Purpose: The purpose of this study was to use shotgun metagenomic and 16S rRNA amplicon sequencing to identify the microbial communities in foods suspected of adulteration.
Methods: Eight cilantro samples (distributor or retail), five masala spice mixes (imported), seven cucumbers (retail), and two brands of mung bean sprouts (retail) were sequenced. 16S rRNA gene amplicon and shotgun metagenomic data were analyzed with Resphera Insights and COSMOSID, respectively.
Results: Enterobacteriaceae were significantly higher in cucumber, masala, and sprouts relative to cilantro (P<0.002; Mann-Whitney test), with sprouts maintaining the highest relative abundance (mean 55.2%).

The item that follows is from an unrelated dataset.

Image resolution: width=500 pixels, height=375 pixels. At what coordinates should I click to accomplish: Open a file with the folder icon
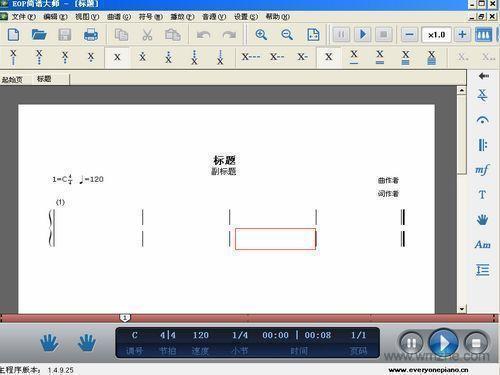pos(39,35)
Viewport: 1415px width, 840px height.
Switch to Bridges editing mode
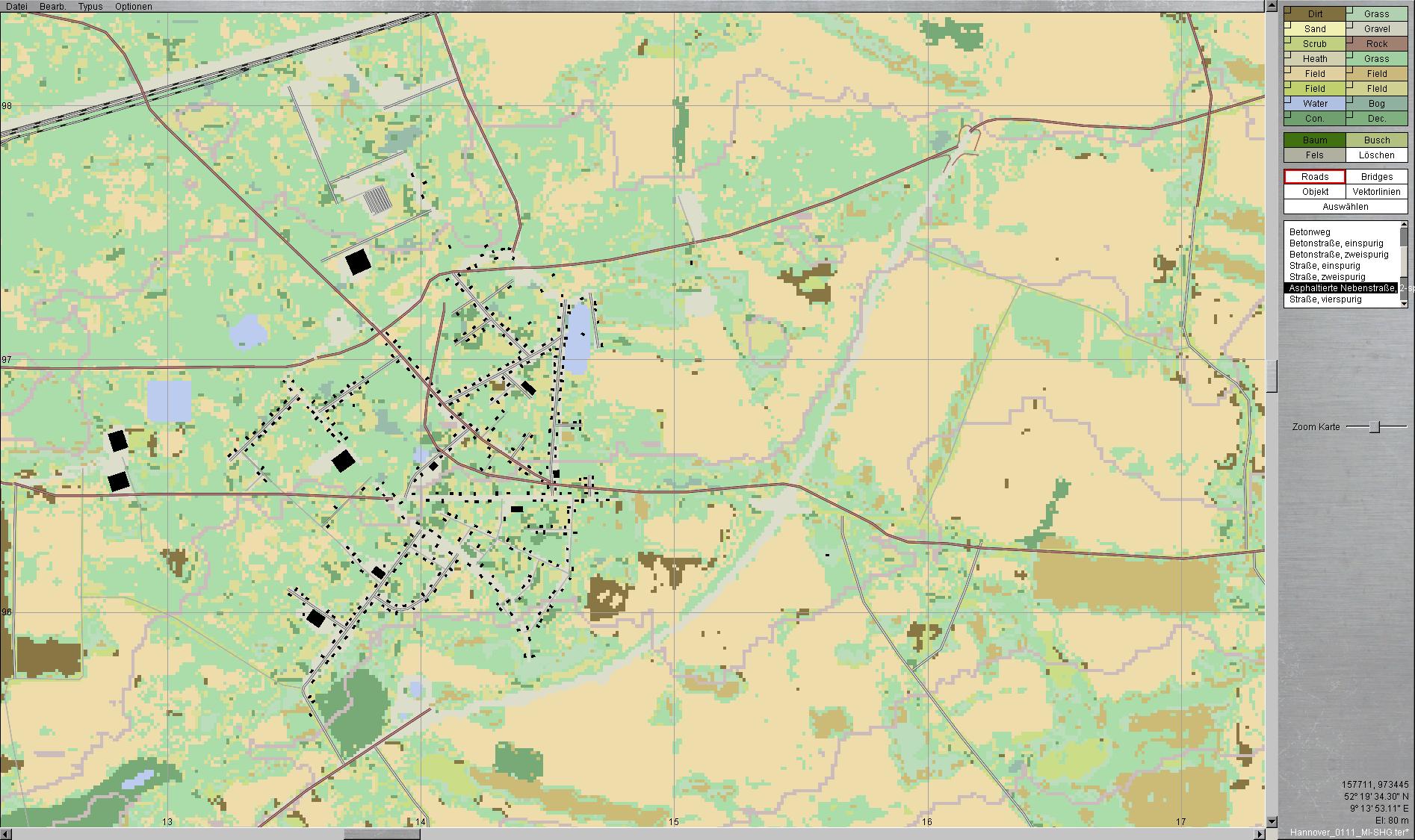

Observed species were the highest in the masala (~983) and lowest in mung bean sprouts (~277). Sprout brands were further distinguished by a predominance of spoilage associated Leuconostoc (54%) and Lactococcus (29%) species in brand A. Flavobacterium species were only present in cilantro; abundances ranged from 7% to 34%, depending on the source. The cucumber samples had approximately 340 observed species, with a high variability in abundance distributed among individual samples. For example, the average proportional abundance of Rhizobium was 12%; however, one cucumber sample contained a 50% proportional abundance and, Paenibacillus ranged from 5% to 31%. Lastly, three of the masala spice mixes were contaminated with Plautia stali, a bacterial symbiont specific to “stink” bugs, at proportional abundances ranging from 1.5 to 3.2% suggesting contamination with filth.
Significance: Metagenomic methods can identify the bacteria harbored in foods to improve culture methods and food quality. Our data reveal the diversity of microbial communities in different commodity types and sources such as, Paenibacillus that can hinder pathogen detection, spoilage bacteria, and food adulterants such as P. stali.